■ The task ■
Locate the line that contains "This screenshot has width=849, height=643.". Retype it and every line after it to the end of the records, exactly, but not the pictures.

-- Records for processing follows --

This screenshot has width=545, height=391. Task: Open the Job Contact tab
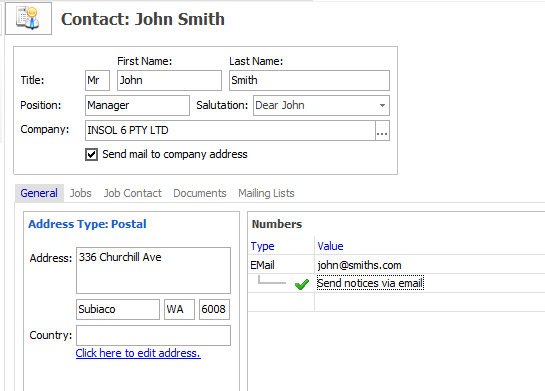(133, 193)
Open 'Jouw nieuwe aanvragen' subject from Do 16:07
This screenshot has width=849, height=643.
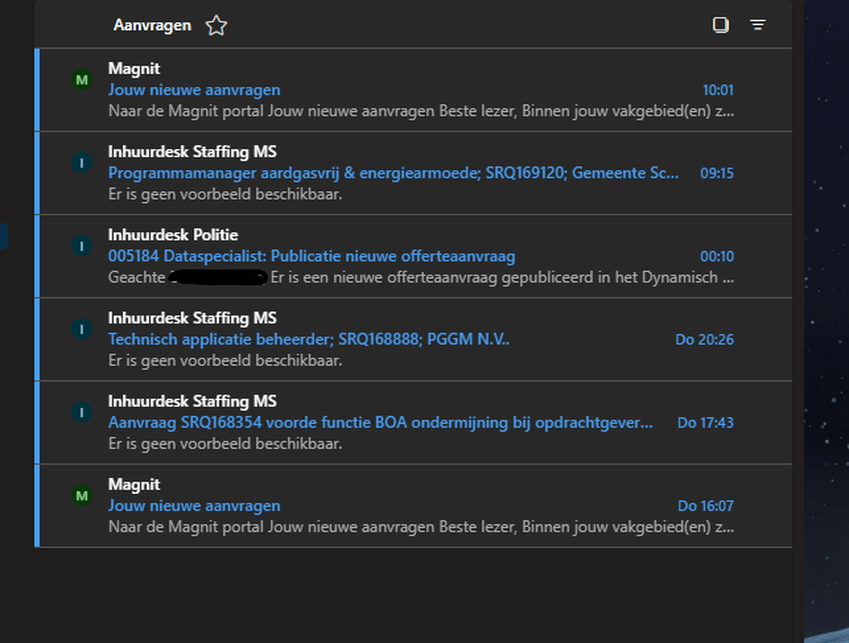click(194, 505)
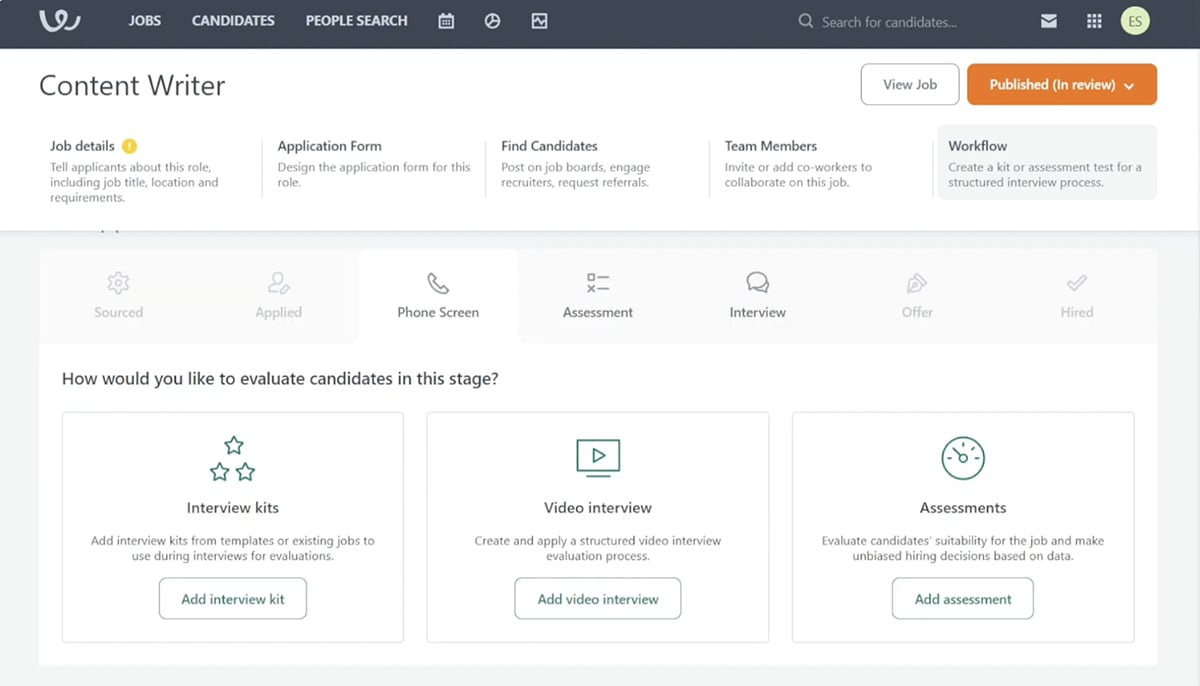Open the calendar icon in the top bar
Image resolution: width=1200 pixels, height=686 pixels.
pos(446,20)
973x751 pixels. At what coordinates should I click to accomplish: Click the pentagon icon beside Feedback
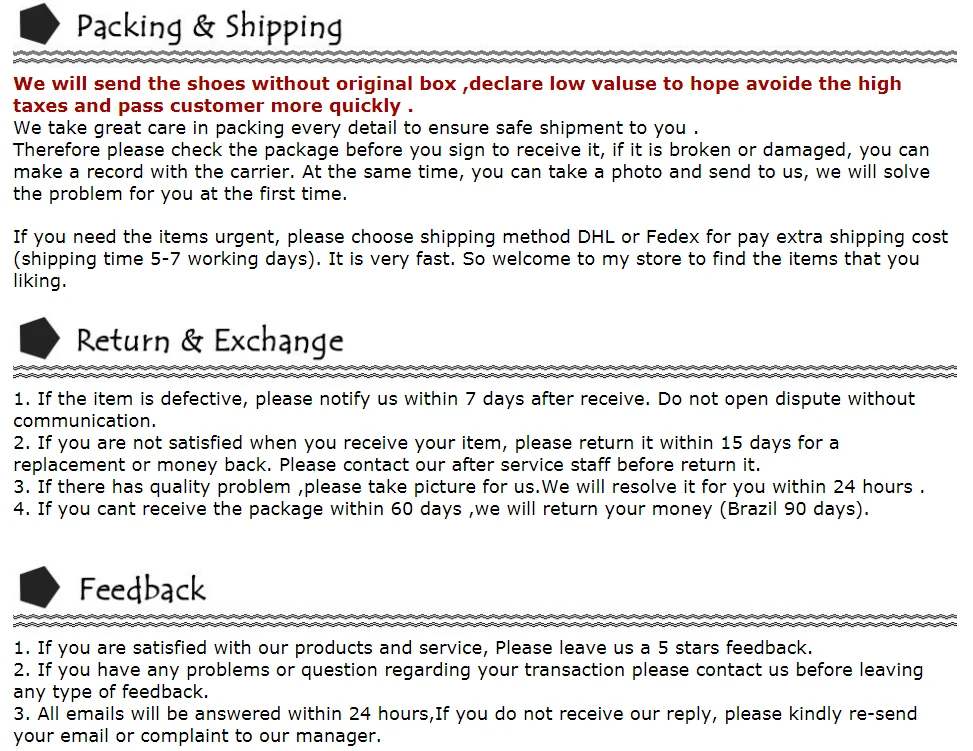coord(39,587)
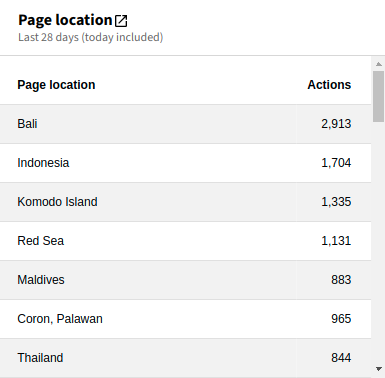Click the 1,704 actions value for Indonesia
The width and height of the screenshot is (385, 378).
[x=336, y=163]
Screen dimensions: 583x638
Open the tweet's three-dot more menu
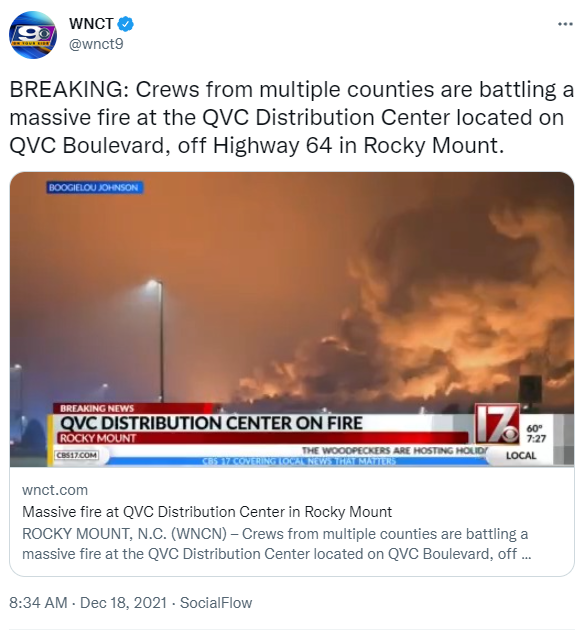click(x=565, y=24)
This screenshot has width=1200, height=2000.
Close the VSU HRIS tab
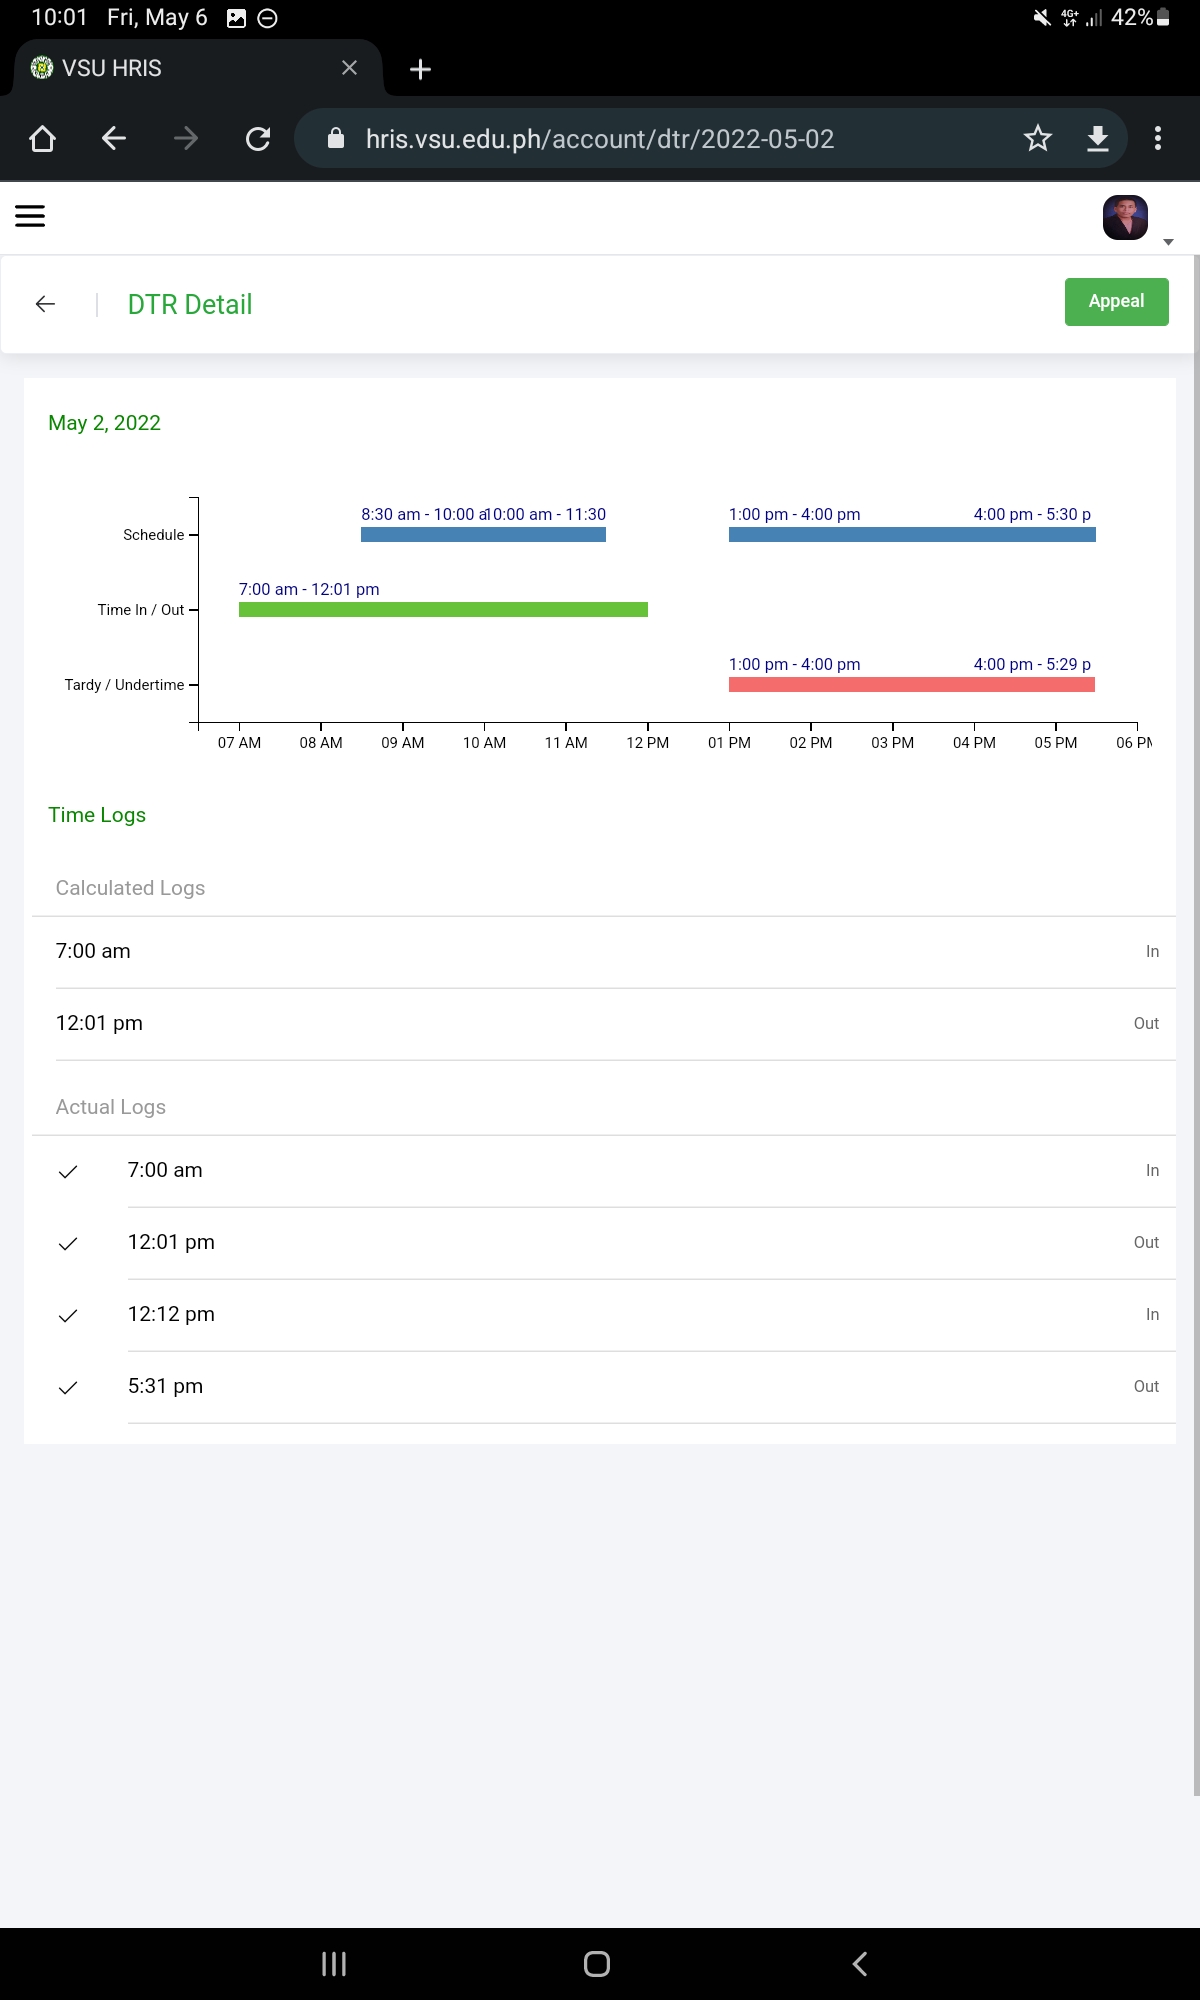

-- Records for processing concluded --

■ Written answer ■
This screenshot has width=849, height=643.
click(194, 505)
Open the calendar icon in the top bar
Image resolution: width=1200 pixels, height=686 pixels.
pos(446,20)
973x751 pixels. At what coordinates should I click to accomplish: Click the pentagon icon beside Feedback
coord(39,587)
Click the 1,704 actions value for Indonesia
The width and height of the screenshot is (385, 378).
[x=336, y=163]
Screen dimensions: 583x638
Open the tweet's three-dot more menu
click(x=565, y=24)
This screenshot has width=1200, height=2000.
Close the VSU HRIS tab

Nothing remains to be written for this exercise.